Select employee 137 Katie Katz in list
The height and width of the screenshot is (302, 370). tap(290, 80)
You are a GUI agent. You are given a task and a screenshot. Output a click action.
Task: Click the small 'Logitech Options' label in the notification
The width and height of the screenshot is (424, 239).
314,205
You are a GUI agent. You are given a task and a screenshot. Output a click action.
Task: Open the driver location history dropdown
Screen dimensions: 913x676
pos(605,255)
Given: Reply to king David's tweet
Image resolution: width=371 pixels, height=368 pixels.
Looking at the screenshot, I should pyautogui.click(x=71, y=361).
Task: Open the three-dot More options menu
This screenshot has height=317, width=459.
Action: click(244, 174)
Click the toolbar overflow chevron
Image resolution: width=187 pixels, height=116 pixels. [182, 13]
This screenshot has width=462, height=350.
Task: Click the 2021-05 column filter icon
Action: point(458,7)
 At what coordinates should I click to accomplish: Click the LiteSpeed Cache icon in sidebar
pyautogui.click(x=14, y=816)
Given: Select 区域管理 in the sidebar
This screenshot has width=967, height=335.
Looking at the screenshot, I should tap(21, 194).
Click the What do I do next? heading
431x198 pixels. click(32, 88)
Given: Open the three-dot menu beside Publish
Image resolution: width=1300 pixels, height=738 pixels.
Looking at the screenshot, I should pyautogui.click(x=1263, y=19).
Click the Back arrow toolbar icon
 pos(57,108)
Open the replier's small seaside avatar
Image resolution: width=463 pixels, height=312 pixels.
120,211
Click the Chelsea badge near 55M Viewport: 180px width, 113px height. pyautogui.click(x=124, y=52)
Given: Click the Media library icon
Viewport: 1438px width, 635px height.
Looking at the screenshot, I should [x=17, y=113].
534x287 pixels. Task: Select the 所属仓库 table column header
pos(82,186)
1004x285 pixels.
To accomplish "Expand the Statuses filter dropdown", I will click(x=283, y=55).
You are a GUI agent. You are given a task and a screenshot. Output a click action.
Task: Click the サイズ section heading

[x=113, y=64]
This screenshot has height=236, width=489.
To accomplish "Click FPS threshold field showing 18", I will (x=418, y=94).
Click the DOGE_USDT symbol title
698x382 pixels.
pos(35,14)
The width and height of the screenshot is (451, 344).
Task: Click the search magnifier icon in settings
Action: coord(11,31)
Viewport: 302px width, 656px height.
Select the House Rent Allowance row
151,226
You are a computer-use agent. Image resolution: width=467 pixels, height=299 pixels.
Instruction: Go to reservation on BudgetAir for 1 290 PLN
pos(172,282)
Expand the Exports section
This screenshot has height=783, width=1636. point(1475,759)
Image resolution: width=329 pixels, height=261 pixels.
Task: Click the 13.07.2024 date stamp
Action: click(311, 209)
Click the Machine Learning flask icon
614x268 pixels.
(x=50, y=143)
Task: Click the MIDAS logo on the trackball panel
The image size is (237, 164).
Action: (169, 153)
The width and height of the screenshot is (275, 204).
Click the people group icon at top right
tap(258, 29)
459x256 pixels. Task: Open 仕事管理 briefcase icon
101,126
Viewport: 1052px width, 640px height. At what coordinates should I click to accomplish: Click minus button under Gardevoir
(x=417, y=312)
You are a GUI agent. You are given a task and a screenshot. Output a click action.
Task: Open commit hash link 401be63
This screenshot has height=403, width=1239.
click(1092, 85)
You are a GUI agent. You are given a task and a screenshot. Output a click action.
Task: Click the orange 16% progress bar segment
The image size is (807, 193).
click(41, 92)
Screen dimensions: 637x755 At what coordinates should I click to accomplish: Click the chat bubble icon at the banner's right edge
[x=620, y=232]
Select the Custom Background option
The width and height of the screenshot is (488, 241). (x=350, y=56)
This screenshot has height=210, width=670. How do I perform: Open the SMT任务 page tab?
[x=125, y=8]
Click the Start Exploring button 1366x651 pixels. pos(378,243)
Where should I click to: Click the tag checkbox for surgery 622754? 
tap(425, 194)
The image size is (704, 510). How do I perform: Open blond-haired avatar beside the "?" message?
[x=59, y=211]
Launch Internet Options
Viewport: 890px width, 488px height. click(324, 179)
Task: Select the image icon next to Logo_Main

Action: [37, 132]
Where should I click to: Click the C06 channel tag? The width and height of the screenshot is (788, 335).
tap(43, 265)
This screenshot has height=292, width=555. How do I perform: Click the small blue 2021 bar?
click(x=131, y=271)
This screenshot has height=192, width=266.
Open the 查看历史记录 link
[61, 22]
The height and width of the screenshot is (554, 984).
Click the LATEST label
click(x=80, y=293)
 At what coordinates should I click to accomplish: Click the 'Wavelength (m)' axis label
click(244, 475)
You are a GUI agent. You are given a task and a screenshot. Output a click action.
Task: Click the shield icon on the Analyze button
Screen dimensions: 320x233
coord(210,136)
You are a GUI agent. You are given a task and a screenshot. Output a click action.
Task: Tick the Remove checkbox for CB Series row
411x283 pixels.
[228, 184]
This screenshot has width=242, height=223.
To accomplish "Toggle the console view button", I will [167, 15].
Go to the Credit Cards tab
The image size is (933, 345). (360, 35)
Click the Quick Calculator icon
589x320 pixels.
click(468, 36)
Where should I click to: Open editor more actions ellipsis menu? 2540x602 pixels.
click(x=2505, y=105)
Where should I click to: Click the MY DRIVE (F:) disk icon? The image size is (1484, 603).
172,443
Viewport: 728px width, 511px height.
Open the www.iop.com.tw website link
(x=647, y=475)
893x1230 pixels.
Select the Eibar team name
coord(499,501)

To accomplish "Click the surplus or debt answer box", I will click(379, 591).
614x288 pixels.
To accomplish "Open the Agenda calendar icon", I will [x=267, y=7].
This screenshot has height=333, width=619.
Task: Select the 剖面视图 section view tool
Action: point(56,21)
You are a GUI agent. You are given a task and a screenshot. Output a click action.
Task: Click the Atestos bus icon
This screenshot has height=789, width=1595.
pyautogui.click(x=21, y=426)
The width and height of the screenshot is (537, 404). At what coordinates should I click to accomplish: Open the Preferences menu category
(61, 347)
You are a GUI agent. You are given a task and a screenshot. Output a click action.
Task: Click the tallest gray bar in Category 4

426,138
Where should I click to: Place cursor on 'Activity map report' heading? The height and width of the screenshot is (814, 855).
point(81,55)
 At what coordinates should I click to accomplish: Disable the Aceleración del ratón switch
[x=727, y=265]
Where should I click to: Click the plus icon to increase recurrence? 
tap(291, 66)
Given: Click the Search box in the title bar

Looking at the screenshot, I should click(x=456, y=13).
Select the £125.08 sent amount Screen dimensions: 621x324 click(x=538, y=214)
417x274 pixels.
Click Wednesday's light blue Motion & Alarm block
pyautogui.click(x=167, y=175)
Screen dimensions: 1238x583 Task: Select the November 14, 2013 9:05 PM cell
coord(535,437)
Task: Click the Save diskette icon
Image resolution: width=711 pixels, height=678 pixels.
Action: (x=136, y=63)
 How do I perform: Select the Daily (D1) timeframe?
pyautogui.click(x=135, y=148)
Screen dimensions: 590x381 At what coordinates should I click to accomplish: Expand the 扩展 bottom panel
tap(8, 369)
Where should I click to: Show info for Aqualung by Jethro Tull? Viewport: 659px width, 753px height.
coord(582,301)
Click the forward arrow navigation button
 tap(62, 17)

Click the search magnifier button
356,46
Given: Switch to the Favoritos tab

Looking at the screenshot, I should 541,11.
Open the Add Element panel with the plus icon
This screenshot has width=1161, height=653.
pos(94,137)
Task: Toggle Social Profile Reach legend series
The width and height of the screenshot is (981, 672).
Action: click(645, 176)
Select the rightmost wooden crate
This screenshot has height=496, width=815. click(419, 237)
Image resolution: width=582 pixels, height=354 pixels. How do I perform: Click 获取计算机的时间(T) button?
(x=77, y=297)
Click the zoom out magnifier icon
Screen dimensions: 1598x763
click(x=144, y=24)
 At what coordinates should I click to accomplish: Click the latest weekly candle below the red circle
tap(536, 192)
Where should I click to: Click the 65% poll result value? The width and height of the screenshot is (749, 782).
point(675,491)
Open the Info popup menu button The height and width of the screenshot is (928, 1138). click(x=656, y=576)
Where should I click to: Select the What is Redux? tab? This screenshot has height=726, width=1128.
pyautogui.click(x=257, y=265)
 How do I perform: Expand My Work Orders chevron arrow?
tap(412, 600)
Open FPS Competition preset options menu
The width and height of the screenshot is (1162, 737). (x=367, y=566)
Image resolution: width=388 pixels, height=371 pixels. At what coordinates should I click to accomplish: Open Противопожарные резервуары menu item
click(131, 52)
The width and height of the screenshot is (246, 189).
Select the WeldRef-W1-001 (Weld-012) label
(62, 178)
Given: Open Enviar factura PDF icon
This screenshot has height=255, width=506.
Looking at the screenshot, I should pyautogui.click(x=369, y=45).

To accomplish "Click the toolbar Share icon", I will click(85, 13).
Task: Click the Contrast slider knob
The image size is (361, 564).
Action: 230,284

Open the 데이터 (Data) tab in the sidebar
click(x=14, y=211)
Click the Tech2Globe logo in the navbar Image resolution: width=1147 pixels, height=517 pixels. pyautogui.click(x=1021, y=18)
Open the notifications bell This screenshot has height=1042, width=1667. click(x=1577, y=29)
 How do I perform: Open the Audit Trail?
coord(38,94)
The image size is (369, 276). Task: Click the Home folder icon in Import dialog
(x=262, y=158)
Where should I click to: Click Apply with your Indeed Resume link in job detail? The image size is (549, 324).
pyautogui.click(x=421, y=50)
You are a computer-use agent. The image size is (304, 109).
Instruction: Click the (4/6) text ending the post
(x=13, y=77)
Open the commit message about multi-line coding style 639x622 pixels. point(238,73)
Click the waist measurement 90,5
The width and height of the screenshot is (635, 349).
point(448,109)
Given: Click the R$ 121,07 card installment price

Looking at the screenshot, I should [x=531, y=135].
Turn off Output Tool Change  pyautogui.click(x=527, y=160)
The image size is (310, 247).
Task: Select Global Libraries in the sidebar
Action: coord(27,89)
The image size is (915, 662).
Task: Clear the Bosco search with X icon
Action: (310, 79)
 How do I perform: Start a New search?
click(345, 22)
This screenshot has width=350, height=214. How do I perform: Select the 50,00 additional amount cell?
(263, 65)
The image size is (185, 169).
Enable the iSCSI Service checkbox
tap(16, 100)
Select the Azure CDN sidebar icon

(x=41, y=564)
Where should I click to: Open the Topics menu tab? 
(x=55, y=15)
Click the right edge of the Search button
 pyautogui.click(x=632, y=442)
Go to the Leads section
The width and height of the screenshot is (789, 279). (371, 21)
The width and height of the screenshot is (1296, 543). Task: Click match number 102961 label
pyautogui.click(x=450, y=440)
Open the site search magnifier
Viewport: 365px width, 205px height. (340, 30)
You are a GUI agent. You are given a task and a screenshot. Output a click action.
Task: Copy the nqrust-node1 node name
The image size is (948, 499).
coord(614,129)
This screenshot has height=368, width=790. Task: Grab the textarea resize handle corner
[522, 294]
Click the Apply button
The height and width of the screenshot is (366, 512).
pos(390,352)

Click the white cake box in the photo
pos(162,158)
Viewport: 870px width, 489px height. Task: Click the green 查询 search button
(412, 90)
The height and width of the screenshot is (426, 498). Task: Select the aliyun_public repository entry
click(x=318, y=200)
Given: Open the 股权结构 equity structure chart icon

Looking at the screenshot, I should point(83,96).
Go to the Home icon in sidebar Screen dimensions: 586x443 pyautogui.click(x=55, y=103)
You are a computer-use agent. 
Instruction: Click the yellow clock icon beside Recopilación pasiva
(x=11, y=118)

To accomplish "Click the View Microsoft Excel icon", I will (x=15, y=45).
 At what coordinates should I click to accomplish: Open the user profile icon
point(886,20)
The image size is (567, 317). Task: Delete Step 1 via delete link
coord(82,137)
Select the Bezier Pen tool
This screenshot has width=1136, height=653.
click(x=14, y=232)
# # # # #
For every line in the data above that holds "dropdown", return the line itself.

Task: Open the driver location history dropdown
To accomplish "Expand the Statuses filter dropdown", I will click(x=283, y=55).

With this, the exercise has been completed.